Dunque, appare evidente la frattura logica tra le premesse probatorie e le conclusioni a cui giunge la decisione impugnata a pagina 17.
Analoghe considerazioni si impongono rispetto al passaggio della sentenza impugnata di pagina 19 che omette di confrontarsi compiutamente con le puntuali evidenze processuali richiamate nell’atto di appello per cui il vincolo ipotecario sugli immobili conferiti rendeva impossibile sottrarli alla loro funzione di garanzia a favore dell’istituto mutuante, unico creditore legittimato a soddisfarsi su di essi. Di conseguenza altri eventuali creditori non avrebbero potuto in alcun modo soddisfarsi su tali cespiti in quanto il valore degli immobili ipotecati era interamente rivolto a soddisfare il credito dell’istituto risultato pari al valore residuo.
Pertanto, è evidente che la sentenza gravata ha tentato di superare le censure dei motivi di appello affidandosi ad un’argomentazione fallace: rispetto agli altri creditori sociali della società fallita non può di certo assumere valenza distrattiva la mera aspettativa di una potenziale produttività di utili o profitti. Sul punto la decisione impugnata ancora una volta adotta un discorso giustificativo privo di tenuta logica.
In definitiva, la decisione di appello non evidenzia le concrete ragioni per le quali le operazioni di conferimento immobiliare avrebbero posto in pericolo gli interessi dell’istituto di credito e degli altri creditori sociali, la cui valutazione è imprescindibile al fine di ritenere integrata la fattispecie in contestazione.
Quanto poi alla doglianza difensiva in punto di congruità della contropartita economica ottenuta dalla società fallita relativamente al know-how, del tutto evidente è come la decisione impugnata abbia rassegnato una motivazione apodittica anche al riguardo, omettendo di confrontarsi con gli specifici aspetti dedotti con l’atto di appello, in cui è stato evidenziato che per la RAGIONE_SOCIALE, all’epoca dei conferimenti,
l’accesso al Know-how, e dunque la possibilità di accedere all’insieme delle conoscenze tecniche richieste per la realizzazione del progetto avuto di mira in un terreno peculiare come quello lagunare di Venezia, appariva particolarmente remunerativo e vantaggioso.

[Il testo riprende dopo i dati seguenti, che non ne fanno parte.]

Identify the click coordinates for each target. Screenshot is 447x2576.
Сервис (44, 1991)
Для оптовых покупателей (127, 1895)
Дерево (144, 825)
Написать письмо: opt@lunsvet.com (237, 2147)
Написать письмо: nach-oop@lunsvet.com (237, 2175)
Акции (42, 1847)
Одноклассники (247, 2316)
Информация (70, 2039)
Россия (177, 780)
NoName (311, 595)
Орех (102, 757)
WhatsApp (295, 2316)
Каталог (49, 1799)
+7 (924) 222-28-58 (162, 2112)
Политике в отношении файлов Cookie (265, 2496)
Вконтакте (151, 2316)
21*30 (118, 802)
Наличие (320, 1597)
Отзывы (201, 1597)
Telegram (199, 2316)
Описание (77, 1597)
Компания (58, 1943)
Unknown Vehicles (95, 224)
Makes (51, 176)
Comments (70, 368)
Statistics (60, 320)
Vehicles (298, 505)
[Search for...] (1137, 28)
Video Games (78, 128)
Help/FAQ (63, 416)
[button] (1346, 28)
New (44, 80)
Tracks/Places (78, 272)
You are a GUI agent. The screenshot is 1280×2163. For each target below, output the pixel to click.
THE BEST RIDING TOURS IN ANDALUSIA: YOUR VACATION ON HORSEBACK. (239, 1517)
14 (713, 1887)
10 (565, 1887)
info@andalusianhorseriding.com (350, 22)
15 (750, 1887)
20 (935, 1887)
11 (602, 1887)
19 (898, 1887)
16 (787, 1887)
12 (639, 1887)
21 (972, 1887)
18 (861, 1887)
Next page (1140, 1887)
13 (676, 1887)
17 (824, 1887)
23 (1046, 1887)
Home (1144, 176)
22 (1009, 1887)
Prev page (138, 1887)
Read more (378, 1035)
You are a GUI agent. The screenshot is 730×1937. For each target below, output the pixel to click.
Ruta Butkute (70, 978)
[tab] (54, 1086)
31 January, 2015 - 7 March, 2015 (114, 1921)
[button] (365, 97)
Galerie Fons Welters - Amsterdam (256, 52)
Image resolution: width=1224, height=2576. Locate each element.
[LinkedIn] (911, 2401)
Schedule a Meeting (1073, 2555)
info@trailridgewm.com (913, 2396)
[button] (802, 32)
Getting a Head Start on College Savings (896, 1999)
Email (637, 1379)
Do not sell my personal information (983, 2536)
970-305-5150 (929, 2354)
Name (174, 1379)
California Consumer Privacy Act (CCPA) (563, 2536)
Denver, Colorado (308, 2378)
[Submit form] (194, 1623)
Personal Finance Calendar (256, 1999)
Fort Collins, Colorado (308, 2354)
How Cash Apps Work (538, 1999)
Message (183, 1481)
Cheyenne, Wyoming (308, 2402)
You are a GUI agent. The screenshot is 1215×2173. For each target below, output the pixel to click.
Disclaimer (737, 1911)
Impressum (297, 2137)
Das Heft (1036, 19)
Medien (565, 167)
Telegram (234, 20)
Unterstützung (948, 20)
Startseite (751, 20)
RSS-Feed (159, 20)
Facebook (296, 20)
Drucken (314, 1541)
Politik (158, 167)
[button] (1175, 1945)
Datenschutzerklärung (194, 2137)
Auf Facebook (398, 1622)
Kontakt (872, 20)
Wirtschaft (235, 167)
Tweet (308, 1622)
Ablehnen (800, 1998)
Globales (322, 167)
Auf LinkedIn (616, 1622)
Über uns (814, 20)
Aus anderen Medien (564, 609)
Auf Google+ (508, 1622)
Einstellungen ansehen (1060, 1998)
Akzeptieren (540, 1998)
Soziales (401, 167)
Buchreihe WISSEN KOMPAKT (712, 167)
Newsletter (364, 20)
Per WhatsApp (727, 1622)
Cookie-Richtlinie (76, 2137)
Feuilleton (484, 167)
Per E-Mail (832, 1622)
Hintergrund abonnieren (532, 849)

Nel giudizio di appello è stato sottolineato che dal medesimo atto di conferimento si ricava che l’organo amministrativo di RAGIONE_SOCIALE si era determinato ad effettuare l’operazione al fine di ‘valorizzare il patrimonio immobiliare ancora oggi bloccato a causa della grave crisi che ha coinvolto tutto il settore di appartenenza ‘, dichiarando che il conferimento in favore di RAGIONE_SOCIALE aveva come scopo esclusivo quello di ‘fornire all’amministratore di RAGIONE_SOCIALE l’opportunità di gestire in forma dinamica, per uno o più progetti di ricerca e sviluppo ricompresi nell’oggetto sociale, risorse patrimoniali altrimenti non sfruttabili e conseguentemente prive di rilevante remuneratività’.
A ciò si aggiunga che la sentenza impugnata ha totalmente omesso di confrontarsi con la memoria del AVV_NOTAIO. COGNOME in cui si è dato atto della circostanza che fosse ragionevole ritenere che per la rifinitura dei beni in questione RAGIONE_SOCIALE avesse sostenuto costi anche superiori a quelli indicati nella lettera di utenti sottoscritta dalle parti.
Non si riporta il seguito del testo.